# Efficiency analysis of single-dimensional hashing

- Due Jul 20 by 11:59pm
- Points 100
- Available May 30 at 12am - Jul 20 at 11:59pm about 2 months

### Overview

In this offering of CMSC420, we do not have projects on hashing. There is a multitude of mostly academic reasons for which the instructor has decided against those, most of which stem from the fact that the Java programming language (as well as others) has pretty much solved the question of hashing through built-in constructs:

- The Java Object class that lies at the base of its hierarchy contains a method called hashcode() which, when Object is subclassed, is overloaded approprlately to meet specifications of different classes that have been appropriately vetted from subject matter experts for decades now. So the language solves the first question of hashing, that of generating an approximately uniform pseudo-random hash function.
- The Java programming language also contains an implementation of the Map ADT known as a HashMap. Coupled with TreeMaps, a Java programmer will never have to delve deeper than that level in order to achieve amortized constant time for lookups, insertions and deletions (worse than constant in the case of a TreeMap).
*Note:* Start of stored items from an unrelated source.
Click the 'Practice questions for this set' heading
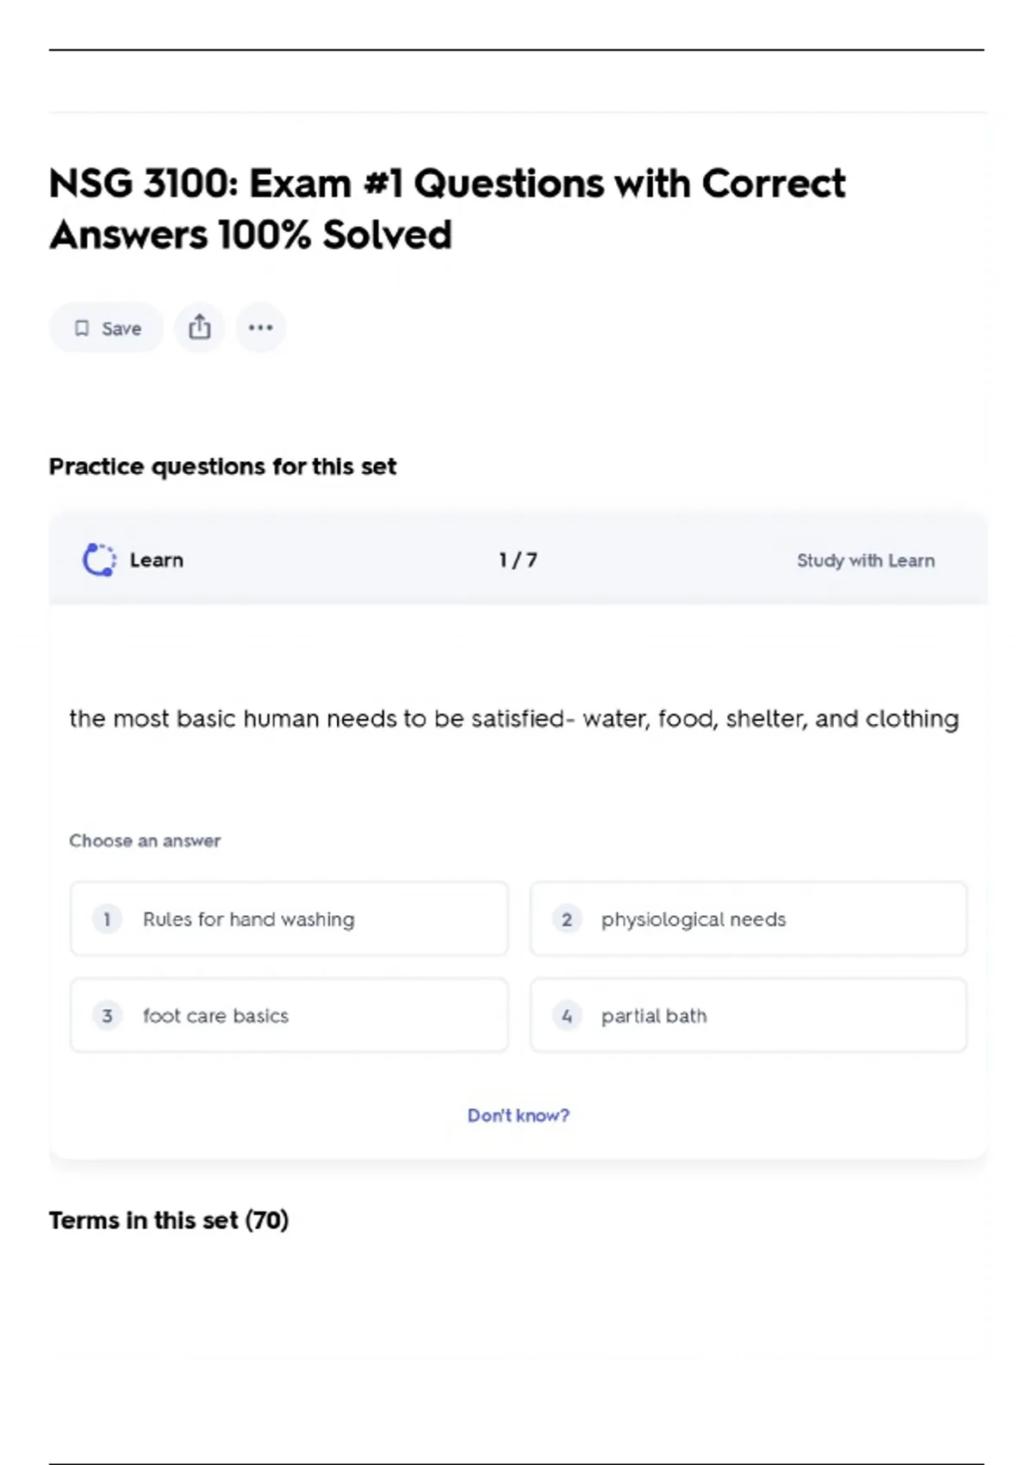The width and height of the screenshot is (1034, 1465). point(222,466)
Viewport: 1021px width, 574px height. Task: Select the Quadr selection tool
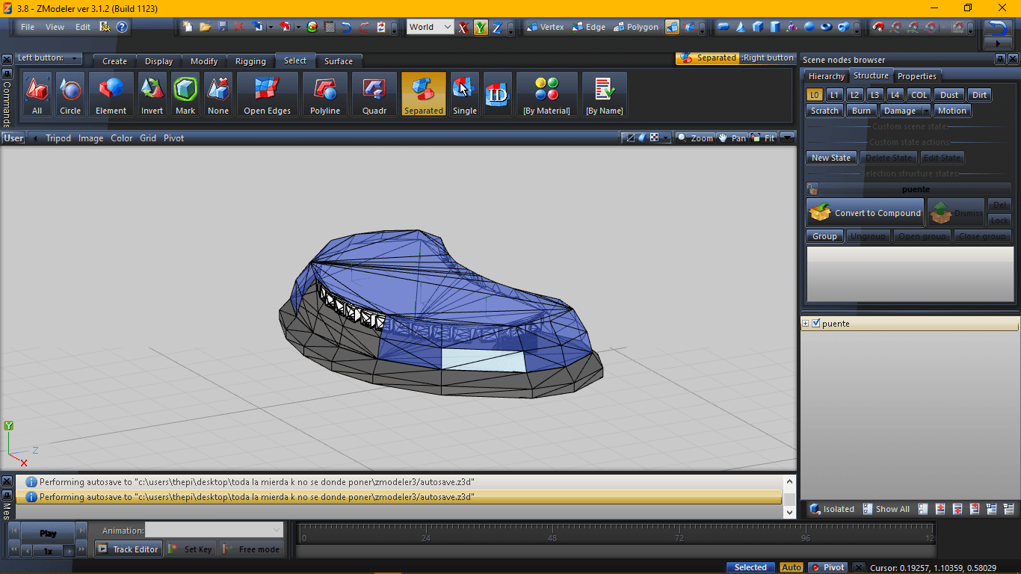point(374,94)
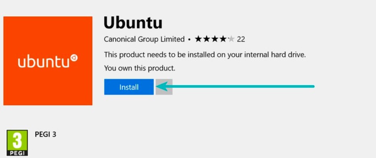The width and height of the screenshot is (376, 158).
Task: Click the fourth rating star
Action: pos(223,39)
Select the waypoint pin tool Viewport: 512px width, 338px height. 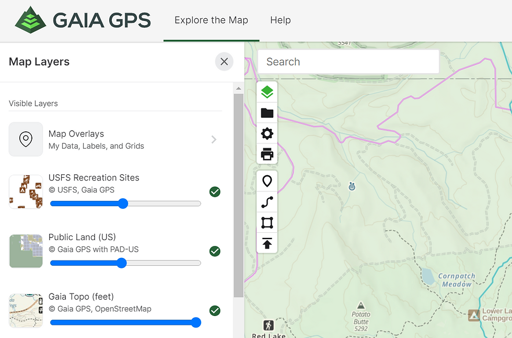(267, 181)
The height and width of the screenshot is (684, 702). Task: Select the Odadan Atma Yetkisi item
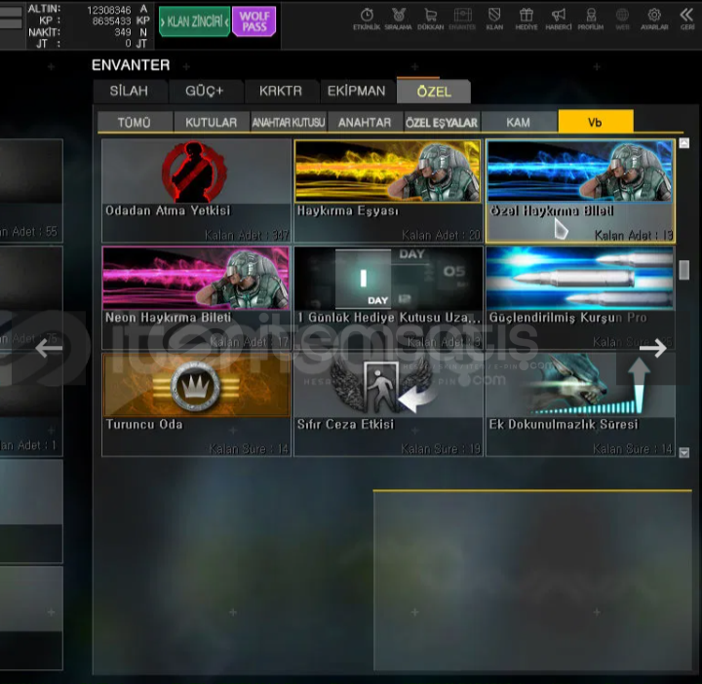196,190
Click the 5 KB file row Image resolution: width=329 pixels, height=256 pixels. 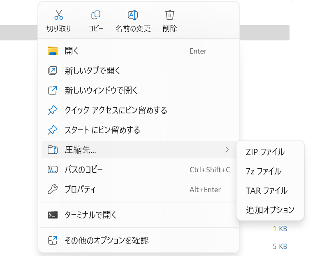[280, 247]
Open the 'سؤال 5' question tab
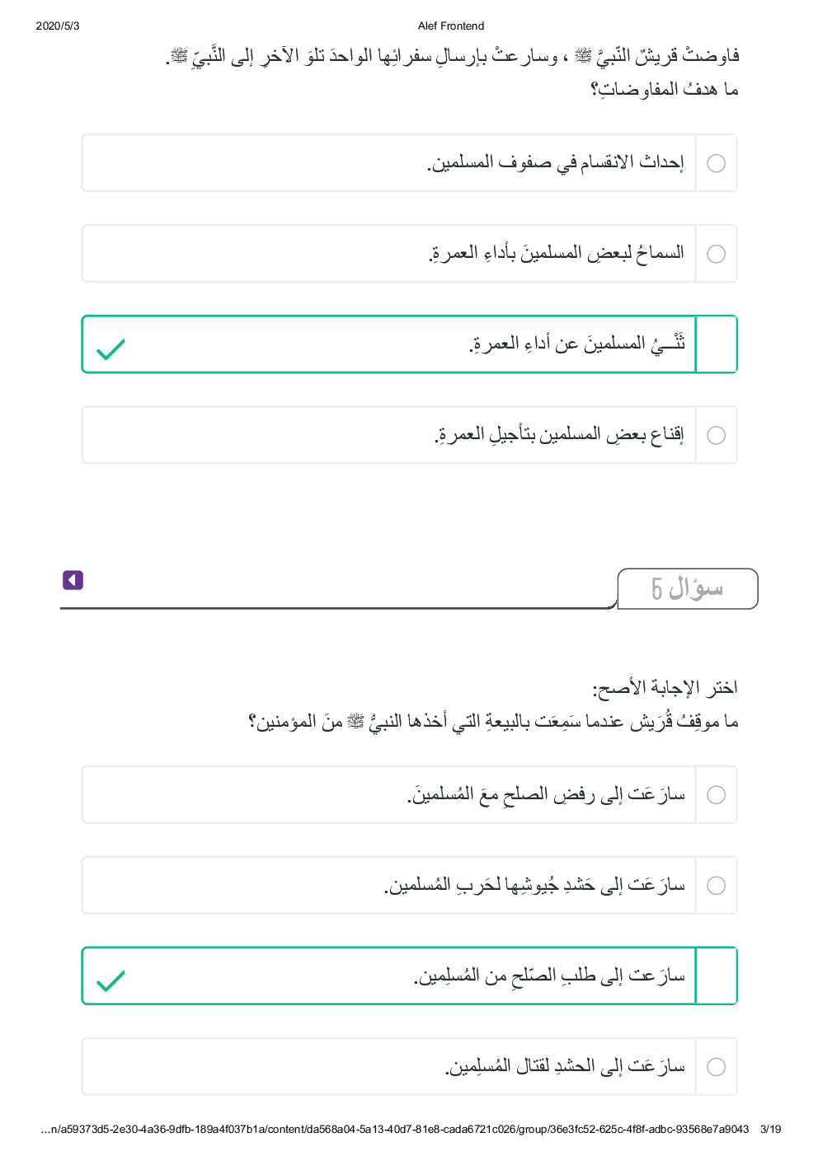The height and width of the screenshot is (1156, 818). click(687, 588)
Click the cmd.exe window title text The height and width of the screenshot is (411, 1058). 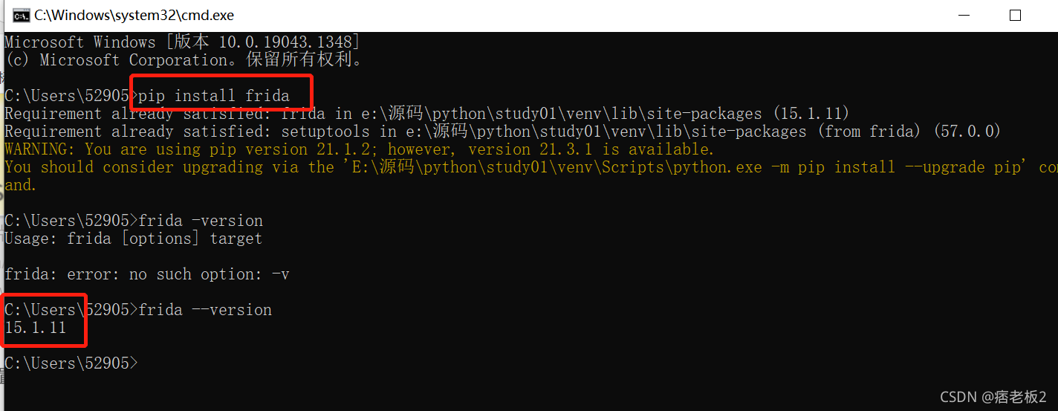pyautogui.click(x=134, y=15)
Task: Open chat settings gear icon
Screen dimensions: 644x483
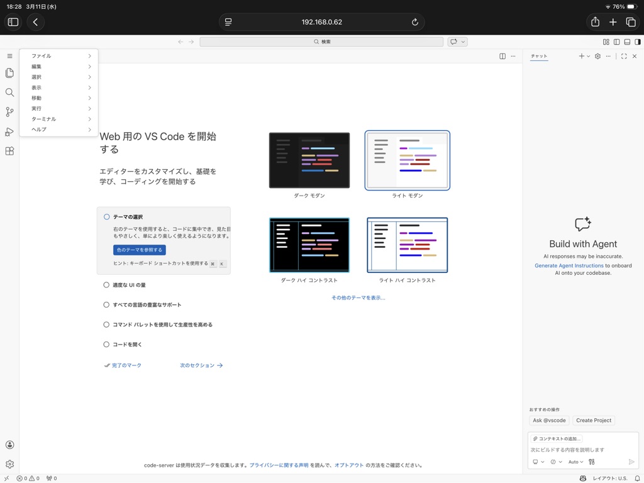Action: click(x=597, y=56)
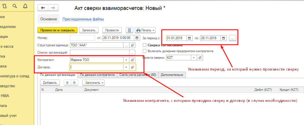
Task: Open the notifications bell icon
Action: coord(25,6)
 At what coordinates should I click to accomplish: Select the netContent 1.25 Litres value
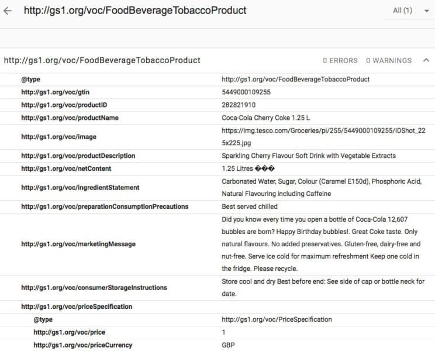click(246, 168)
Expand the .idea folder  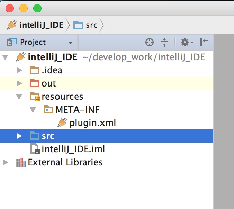(19, 70)
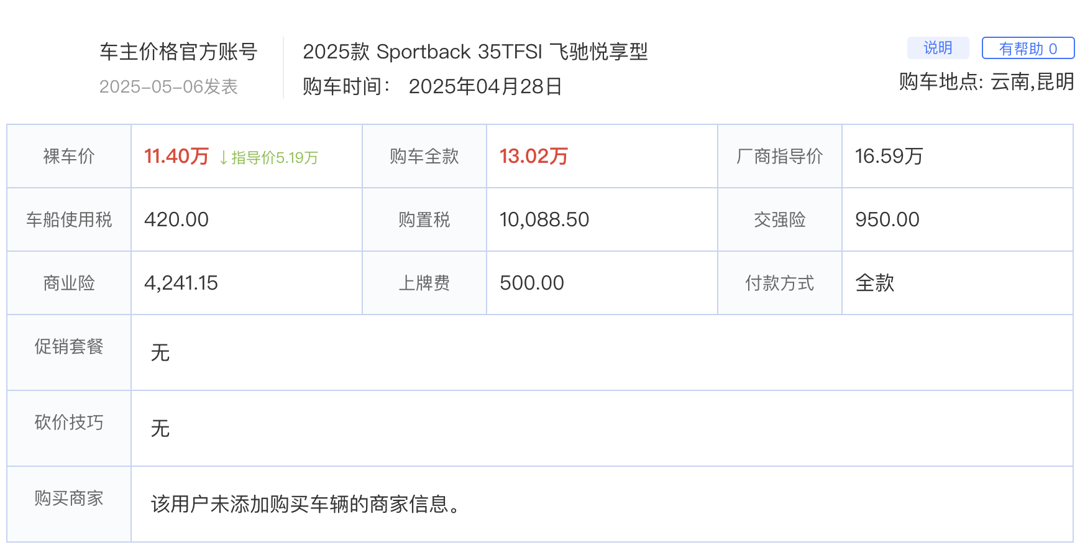Select the 购车全款 13.02万 value
This screenshot has width=1080, height=547.
(x=534, y=156)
Similarly, a Python programmer (particularly when coupled with Cython) will be very happy with dicts. So this means that the collision resolution part of hashing has also been solved with tools that the students are very likely to be using as black boxes in their jobs.
- The implementation of a unit-testable project for students' submissions would imply abstracting away Hash Tables with raw arrays, and using hash functions for custom or ready classes that are very unlikely to have as desirable properties as Object.hashcode(), for instance. This makes the project uninteresting in terms of data structures when compared to other objects we can fit into a summer session.

### Problem Specification

We are therefore interested in the implementation of a benchmark for various different methodologies of hashing. We want to generate timing graphs for inputs of various sizes, and compare load factors. The baseline would be linear probing, and then the runtime of different numbers of insertions, deletions and lookups will be compared to double / quadratic / exponential hashing and ordered hashing methodologies. The results would need to be graphed, and multiple different measurements should be made: Increase in operation efficiency as a function of the initial load factor (e.g 0.7 vs 0.6 vs 0.5 vs ... with a single load factor adjustment policy in place (e.g doubling), differences in operation efficiency across different load factor adjustment policies (static increase vs doubling vs tripling vs squaring vs ...), potential different overridings of hashcode(), etc

### Suggested workflow

- First, implement linear probing with whatever hash code your programming language gives you by default. Make sure that the insertions of new keys move along the array as required by the linear probing collision resolution strategy (you might need debugger output for this). Make sure that the load factor increase happens and does not cause problems (i.e unit test, again and again and again...)
- Then, implement double hashing. Use slight adjustments of your built-in programming language's hash function. Unit-test, again and again.
- Start your comparisons between those two for different data types. Build a custom type, whose hash function will somehow combine the contained types' hash functions.
- Expand to quadratic and exponential hashing. Perform a bunch of experiments across those four different collision-resolution techniques. Generate graphs.
- For appropriate queries, compare the output of your currently best collision resolution strategy with ordered hashing or Brent's method. Graph the results.

### Possible Extensions

- Thorough comparison (time
**and**space) of Brent's method against the Gonnet-Munro algorithm for collision chain re-organization. - Investigation of Object.hashcode() and similar built-in hash functions: given a collision-resolution strategy, why have the developers of the languages chosen those particular functions? What are their implementations? (python and the OpenJDK are open source, as is stdC++ on Unix/Linux) Given a custom data type, with various different contained built-in types, how should we override hashCode() to take advantage of the individual hashCode()s?

### Grading

Roughly as follows:

- Thorough and tested implementation of linear probing and double hashing: 10%
- Thorough comparison of the two with various graphs of operation efficiency as a function of multiple factors: 40%
- Expansion of project to quadratic / exponential hashing: 80%
- Comparison of at least one operation with ordered hashing collision resolution methodologies: 100%